I’ve also had white friends express to me that they aren’t sure how to vocally engage in active support of Black life without stepping on Black voices and speaking out of turn. That is a valid concern, and it’s something every one of us should carry around as a filter every damn day, but it doesn’t absolve you of the need to do the hard work to confront the racism within yourself and around you. We will screw up. We will speak out of turn. We will get called out and it will feel uncomfortable as hell. Sitting with that discomfort and learning from it is your duty as a human being. Also, none of this is about how you feel. No one needs to see your solidarity. They need to see you fight. To quote Camonghne Felix, “Your friends are dying. Your guilt is irrelevant.”
This blackout is especially dangerous when you consider the fact that cable news networks and the social media accounts of newspapers we are supposed to be relying on for NEWS continue to promote photos of police kneeling with protesters in faux solidarity. It is likely because I was raised as a Jew, and spent all of my formative years being trained to recognize propaganda, but you all need to think for a minute about why a cop would kneel down with protestors for a photo, and then follow an order to tear-gas the same group of people 20 minutes later.
It’s especially disappointing when you realize that these same news networks are focusing their coverage, time after time, on “wHo Is DoInG tHe LoOtINg,” rather than hold a militarized, out of control police force accountable for following orders that are considered crimes of war in overseas conflict, during a protest AGAINST POLICE BRUTALITY.
Black thought leaders are getting called in for interviews having to dissect whether destruction of property is a valid form of protest, rather than centering the movement, talking about the sanctity of Black lives, the disproportionate instance of Black death, and the fact that the majority of this nation is simply begging the police to stop killing people.
In many circumstances, the social media feeds of protestors on the ground, and the activists and organizers who are supporting them are our only un-filtered glimpse into what is actually going on. In many instances, it’s the only way protestors can get information about violence heading their way, curfew hours changing rapidly, and where to get much-needed help when they need it.
As a friend said to me this morning, “Governments abroad block internet access, but here they ask people to stop using it as a way of protesting voluntarily. Brilliant.” Our President announced yesterday that he’ll invoke a 200 year old law in order to bring the military into cities that request it to silence protests. Is this really the day to stop sharing information and screaming for justice? A wall of black tiles today isn’t a vigil, it’s a smokescreen.
Truly, if the point of this blackout is to be quiet and make room for black voices, then BE QUIET. If you think your voice has nothing to add, DON’T ADD ANYTHING. Don’t dominate the conversation while simultaneously saying nothing.
As an Instagram user, you understand how hashtags work. The Black Lives Matter hashtag has become an invaluable resource for activists and allies to share information. Today, it is a wall of black tiles. Using BLM hashtags on empty posts literally erases the work of the people you are claiming to support. That’s not advocacy or allyship. It’s flaccid at best and obliterative at worst.
As white people, we need to figure out how to make ourselves useful in this fight, while we keep the focus on the people it’s about. You can support people how you see fit, but it’s my thinking that the only place a white person should get in the way is at a protest.
Make yourself useful or get out of the way.

(Saved entries)
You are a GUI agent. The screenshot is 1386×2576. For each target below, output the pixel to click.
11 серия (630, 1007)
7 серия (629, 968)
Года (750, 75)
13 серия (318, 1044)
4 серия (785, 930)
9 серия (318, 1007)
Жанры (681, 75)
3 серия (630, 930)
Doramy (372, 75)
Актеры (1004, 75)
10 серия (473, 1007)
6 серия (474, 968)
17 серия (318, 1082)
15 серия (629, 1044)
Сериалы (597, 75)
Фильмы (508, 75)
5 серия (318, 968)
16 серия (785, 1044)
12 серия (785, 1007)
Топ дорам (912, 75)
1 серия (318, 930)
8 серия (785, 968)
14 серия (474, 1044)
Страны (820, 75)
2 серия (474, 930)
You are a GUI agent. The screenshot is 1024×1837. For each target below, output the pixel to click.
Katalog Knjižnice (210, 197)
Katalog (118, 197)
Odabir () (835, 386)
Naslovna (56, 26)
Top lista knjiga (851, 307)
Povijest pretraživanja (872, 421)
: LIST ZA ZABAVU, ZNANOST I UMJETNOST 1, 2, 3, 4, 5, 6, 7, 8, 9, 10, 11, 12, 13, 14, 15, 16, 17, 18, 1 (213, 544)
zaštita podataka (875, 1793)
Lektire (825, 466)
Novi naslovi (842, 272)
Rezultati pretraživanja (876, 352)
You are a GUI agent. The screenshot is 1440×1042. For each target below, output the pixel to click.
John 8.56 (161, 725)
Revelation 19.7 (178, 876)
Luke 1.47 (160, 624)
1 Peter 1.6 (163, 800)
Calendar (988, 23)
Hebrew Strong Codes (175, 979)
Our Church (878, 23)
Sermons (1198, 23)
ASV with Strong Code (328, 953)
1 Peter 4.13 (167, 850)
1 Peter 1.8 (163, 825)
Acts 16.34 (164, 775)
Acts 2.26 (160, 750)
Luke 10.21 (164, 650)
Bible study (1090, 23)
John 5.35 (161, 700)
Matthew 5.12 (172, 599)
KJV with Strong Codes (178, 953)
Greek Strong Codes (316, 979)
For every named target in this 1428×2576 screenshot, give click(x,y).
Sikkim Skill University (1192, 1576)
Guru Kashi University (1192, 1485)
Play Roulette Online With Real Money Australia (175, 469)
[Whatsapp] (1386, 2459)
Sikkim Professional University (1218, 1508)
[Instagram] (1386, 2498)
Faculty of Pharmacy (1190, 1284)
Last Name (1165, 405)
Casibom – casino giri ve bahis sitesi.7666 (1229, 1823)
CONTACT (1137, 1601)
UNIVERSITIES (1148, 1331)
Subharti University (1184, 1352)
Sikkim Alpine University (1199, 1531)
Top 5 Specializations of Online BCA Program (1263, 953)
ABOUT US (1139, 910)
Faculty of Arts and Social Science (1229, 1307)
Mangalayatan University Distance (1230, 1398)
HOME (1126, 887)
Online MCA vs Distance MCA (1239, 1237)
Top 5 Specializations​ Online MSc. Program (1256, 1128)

■ EXERCISE ■
Please reproduce the passage from the blackout essay word for word, between "In many circumstances, the" and "it’s a smokescreen.", inclusive.

■ REPLY ■
In many circumstances, the social media feeds of protestors on the ground, and the activists and organizers who are supporting them are our only un-filtered glimpse into what is actually going on. In many instances, it’s the only way protestors can get information about violence heading their way, curfew hours changing rapidly, and where to get much-needed help when they need it.
As a friend said to me this morning, “Governments abroad block internet access, but here they ask people to stop using it as a way of protesting voluntarily. Brilliant.” Our President announced yesterday that he’ll invoke a 200 year old law in order to bring the military into cities that request it to silence protests. Is this really the day to stop sharing information and screaming for justice? A wall of black tiles today isn’t a vigil, it’s a smokescreen.